AF3485 caused a concentration-dependent inhibition of PGE2 generation by human recombinant mPGES-1(IC50:2.55μM), while it caused only a non significant reduction of the mouse recombinant enzyme even at 100μM. In LPS-stimulated human monocytes, AF3485 inhibited PGE2 biosynthesis with an IC50 of 3.4μM. At 1μM, inhibition of PGE2 was associated with enhanced TXB2(by 72%,P<0.05). However, at higher concentrations, AF3485 caused a concentration-dependent inhibition of TXB2. At 100μM, the compound reduced COX-2 levels by 86%. In LPS-stimulated whole blood, AF3485 inhibited PGE2 biosynthesis, in a concentration-dependent fashion. At 100μM of AF3485, both PGE2 and TXB2 were reduced(66.1 and 40.6%,respectively). These results suggest that AF3485 is an inhibitor of mPGES-1 but at higher concentrations, it may affect also monocyte COX-2 expression. To verify the possible role of PPARγ activation in COX-2 down-regulation by AF3485, we compared the effects of an agonist and an antagonist of PPARγ [15-deoxy-Δ12,14-PGJ2 (PGJ2) and GW9662]. Similarly to AF3485, PGJ2(20μM) reduced COX-2 levels and PGE2 generation in LPS-stimulated monocytes. However, GW9662 did not reverse down-regulation of COX-2 caused by PGJ2 or AF3485, suggesting a PPARγ independent mechanism in this phenomenon. We studied the impact of AF3485 on HUVEC COX-2 expression. At 100μM, it caused a significant(P<0.05) induction of COX-2 protein(by 2-fold) associated with enhanced PGI2 generation(by 40%). These effects were reversed by GW9662 in a concentration-dependent fashion.

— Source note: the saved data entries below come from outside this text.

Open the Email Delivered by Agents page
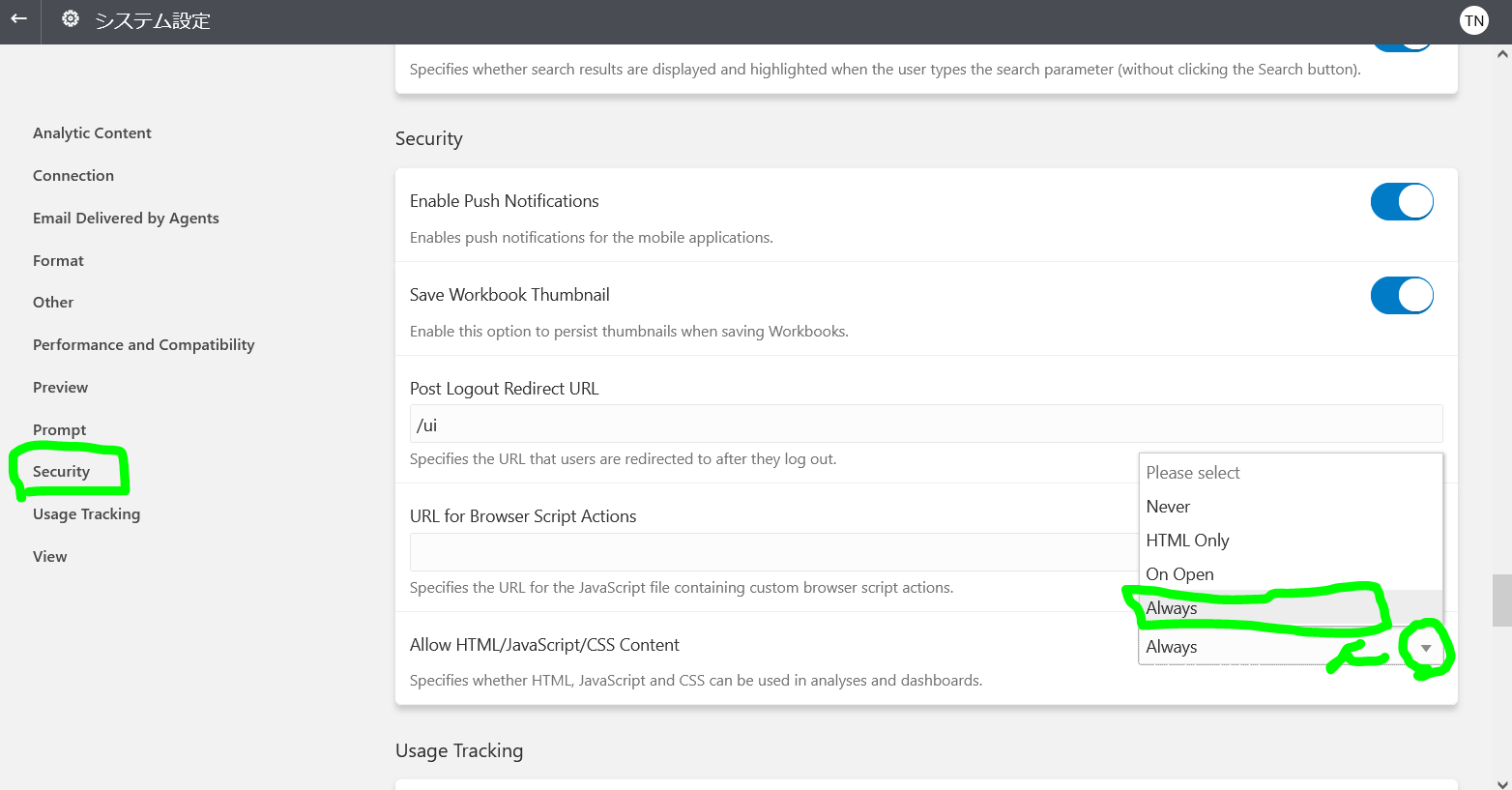Viewport: 1512px width, 790px height. tap(126, 218)
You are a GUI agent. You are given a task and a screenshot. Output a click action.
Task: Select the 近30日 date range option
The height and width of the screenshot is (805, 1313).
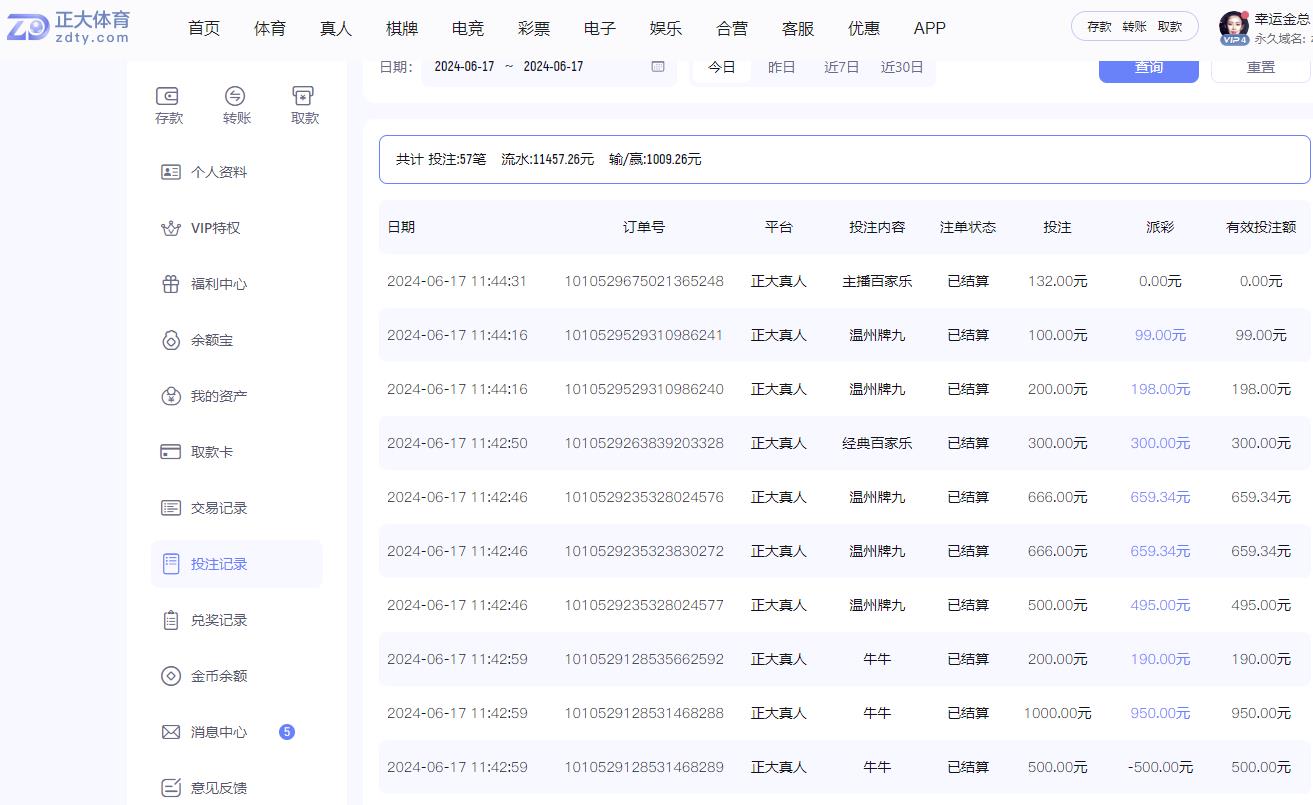click(x=902, y=66)
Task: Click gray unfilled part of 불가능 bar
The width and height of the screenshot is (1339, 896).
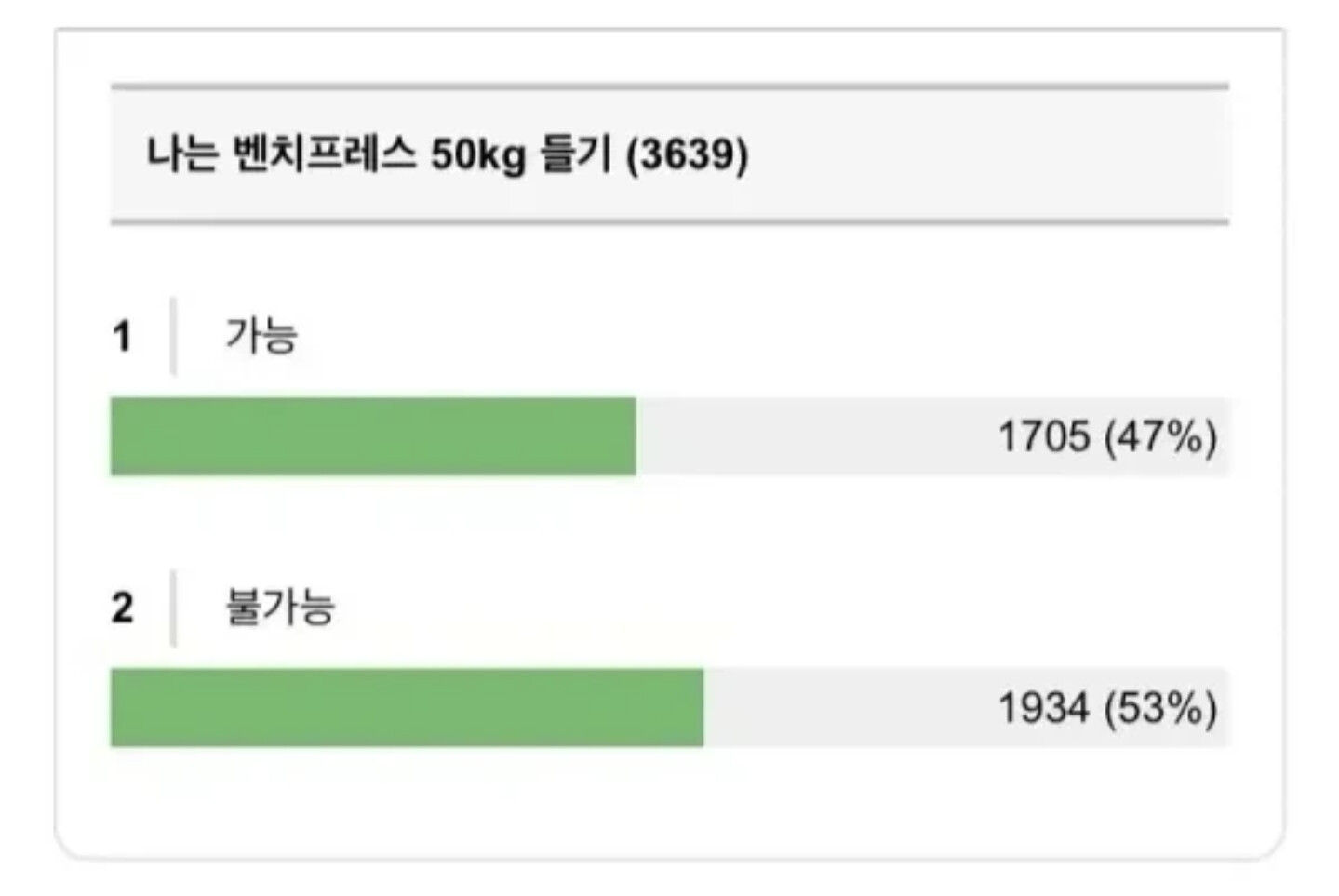Action: (x=966, y=707)
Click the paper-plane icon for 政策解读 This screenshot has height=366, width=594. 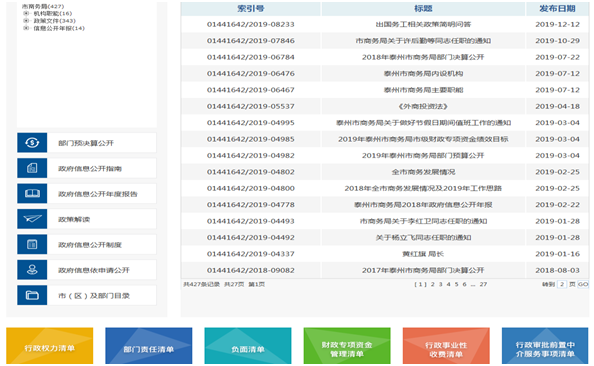(x=32, y=219)
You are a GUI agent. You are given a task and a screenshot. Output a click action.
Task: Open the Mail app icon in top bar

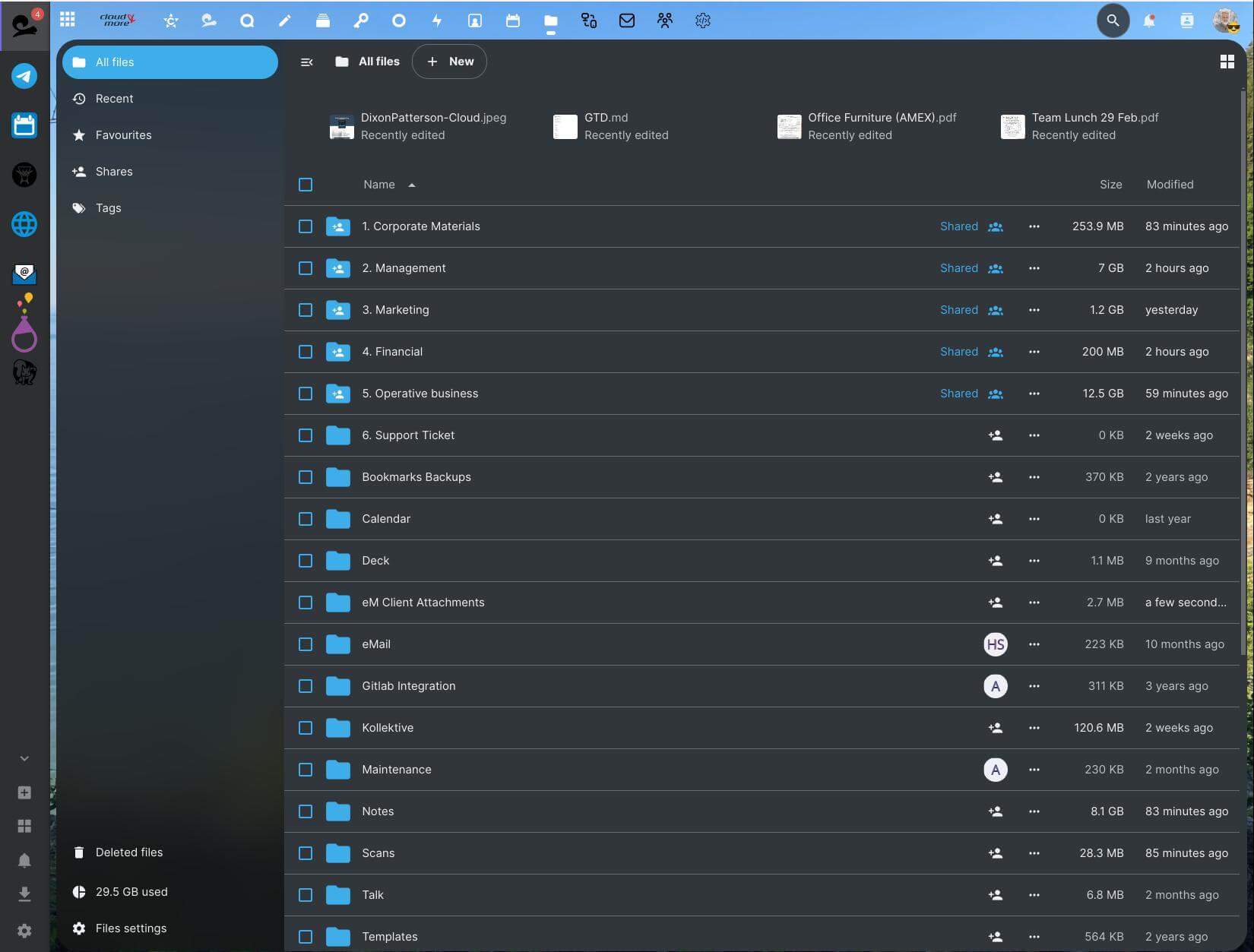[x=627, y=21]
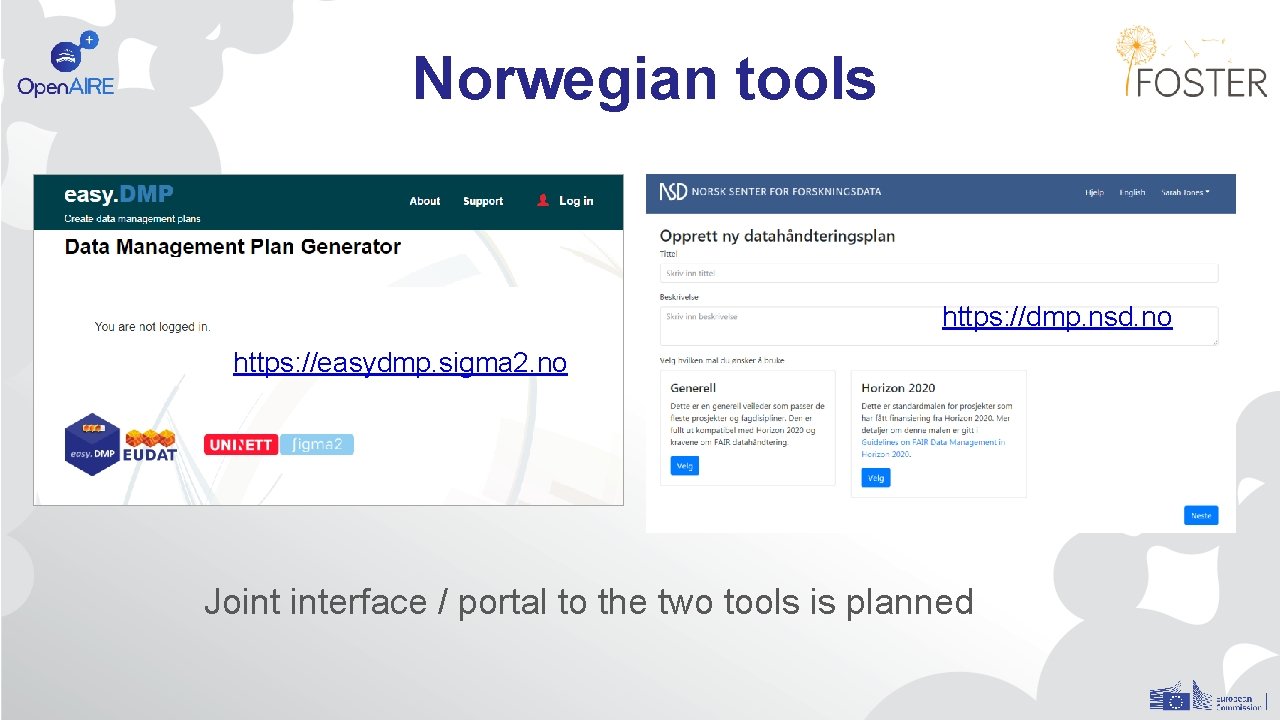Click the Skriv inn tittel input field
1280x720 pixels.
(938, 271)
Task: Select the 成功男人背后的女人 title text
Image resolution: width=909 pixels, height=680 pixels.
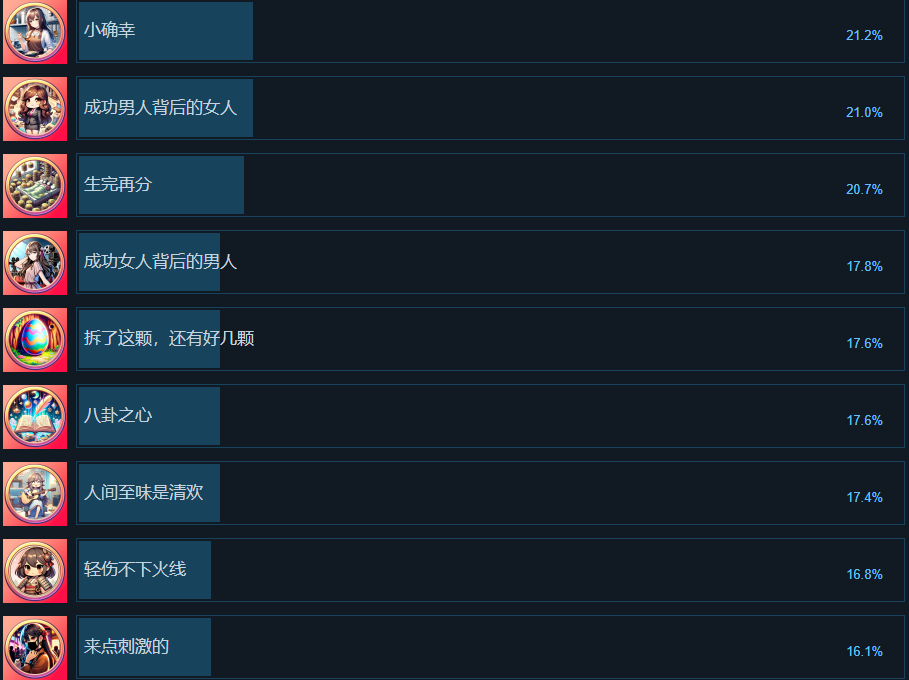Action: tap(160, 107)
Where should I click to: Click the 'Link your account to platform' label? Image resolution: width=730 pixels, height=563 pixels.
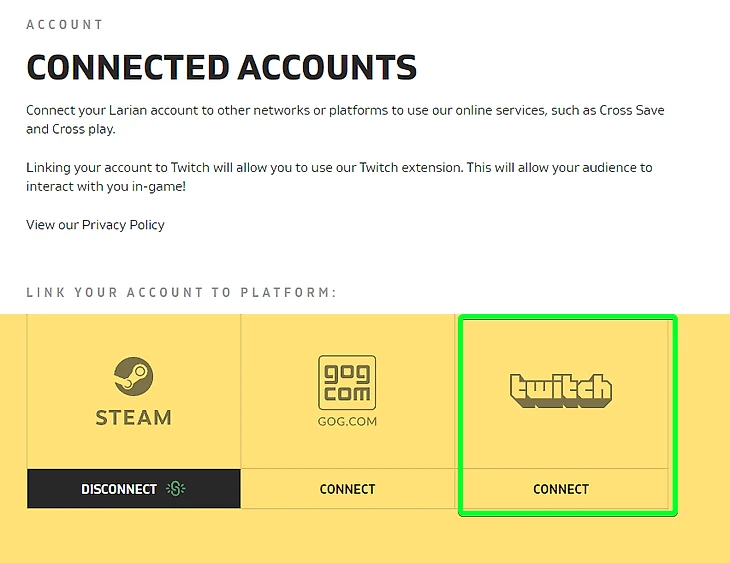pyautogui.click(x=181, y=293)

In order to dissect the modulation of COX-2-dependent prostanoids by AF3485 from its inhibitory effect on mPGES-1, we studied the impact of AF3485 administration to rats on the biosynthesis of prostanoids in vivo. In CFA-treated rats, AF3485, at 100mg/kg but not at 30mg/kg, significantly reduced PGE-M(P<0.01) and TX-M(P<0.05) by 40%. Comparable results were obtained with the COX-2 inhibitor celecoxib. In contrast, AF3485, at 100mg/kg, induced a significant(P<0.05) increase of urinary levels of PGI-M by 50%, while a significant reduction(P<0.01) by 70% was caused by celecoxib. PGD-M levels were not affected both by AF3485 and celecoxib, consistently with a COX-1 origin of the PGD2 metabolite.
In conclusion, AF3485 is a selective inhibitor of human mPGES-1 but at higher concentrations influences COX-2 expression. In LPS-stimulated human monocytes, it down-regulates COX-2-dependent prostanoids by a PPARγ independent mechanism while in endothelial cells it up-regulates COX-2-dependent PGI2 by a PPARγ dependent mechanism. These off-target effects were detected also in vivo in a rat model of arthritis. In fact, despite AF3485 did not affect murine mPGES-1 activity, it reduced the generation of inflammatory PGE2 associated with enhanced endothelial derived generation of vasoprotective PGI2.